Can your paper evade the editors axe? Towards an AI assisted peer review system

This work is an exploratory study of how we could progress a step towards an AI assisted peer- review system. The proposed approach is an ambitious attempt to automate the Desk-Rejection phenomenon prevalent in academic peer review. In this investigation we first attempt to decipher the possible reasons of rejection of a scientific manuscript from the editors desk. To seek a solution to those causes, we combine a flair of information extraction techniques, clustering, citation analysis to finally formulate a supervised solution to the identified problems. The projected approach integrates two important aspects of rejection: i) a paper being rejected because of out of scope and ii) a paper rejected due to poor quality.
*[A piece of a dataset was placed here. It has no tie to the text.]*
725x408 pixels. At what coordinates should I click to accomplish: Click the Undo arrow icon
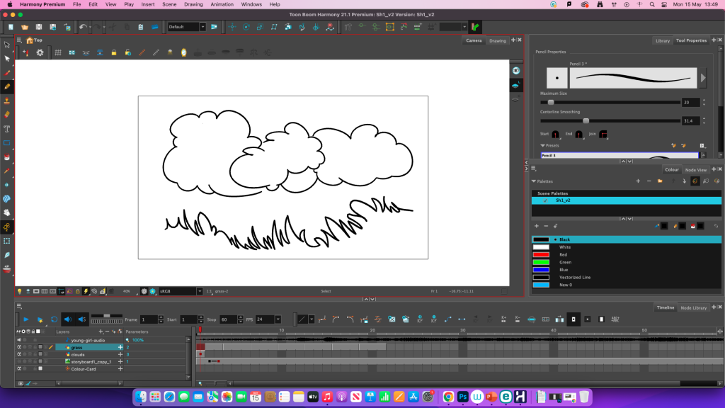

We extract several features to quantify the quality of a paper and the degree of in-scope exploring keyword search, citation analysis, reputations of authors and affiliations, similarity with respect to accepted papers. The features are then fed to standard machine learning based classifiers to develop an automated system. On a decent set of test data our generic approach yields promising results across 3 different journals. The study inherently exhibits the possibility of a redefined interest of the research community on the study of rejected papers and inculcates a drive towards an automated peer review system.

[1]  Oren Etzioni,et al.  Identifying Meaningful Citations , 2015, AAAI Workshop: Scholarly Big Data.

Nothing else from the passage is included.